Erwin hums meditatively at that before replying, "A fair assessment." He frowns in thought, holding out his hand again. "Come."

When he turns away, as if expecting Levi to follow without even confirming it, Levi does. And he knows he always will.

*

Levi believes he was born a killer. He killed his mother with his helplessness; he killed his friends with his uselessness; and he has killed every single footman dreaming of his position when they volunteer to go on his "errands" with him and don't come back.

Gunther modeled his movements on Levi's, trained his hands to move with the same grace and stealth, whether to properly pour tea in polite company or to seek out the tenderest veins in the neck.
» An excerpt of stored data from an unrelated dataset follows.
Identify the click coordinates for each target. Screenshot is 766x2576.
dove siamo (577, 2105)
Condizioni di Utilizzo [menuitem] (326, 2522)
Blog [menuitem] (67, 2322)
It did him no good in the end.

When Levi finds him strangled and silent in retribution for one of their errands, he closes his eyes—both his own and his comrade's—and presses his regency crescent of Erwin Smith's house against Gunther's stilled heart.

It doesn't leave an imprint and Levi buries him underneath a big tree, hoping the roots will lend their embrace.

*

When the first coup comes, Levi is not surprised. He's been able to taste its likelihood in the back of his throat like acid, waiting to erupt.

But he's not expecting his lord to be arrested and banished to the dungeons like a commoner. Dark and dingy and armless after he's been punished for his crimes.

"You know," he says to Levi who's managed to sneak in by way of the sewers, "I think my father sat right here in a similar predicament."

"Stop talking and save your strength," Levi breathes through the grate, scowling at Erwin's hubris. "We'll get you out of here, even if I have to kill them all."

Erwin is quiet for a moment, but then he looks up, his unfocused pupils somehow still so intent as he replies quietly, "You've killed so much for me, Levi."

"Yeah," Levi says, forcing the emotion out of his voice, "and what a waste that'd be if you sit here in this shit hole and die because you had to self-flagellate and lose any strength you have left."

There's a chuckle—more of a cough—but amusement nonetheless. "You're right," Erwin concedes hoarsely. "You're always right."

Levi's lips curve and he brushes his hand over the freshly sharpened knife strapped to his thigh.

Guards, kings, soldiers, and nobles all have one thing in common: No one expects what either of them are willing to do to simply be free.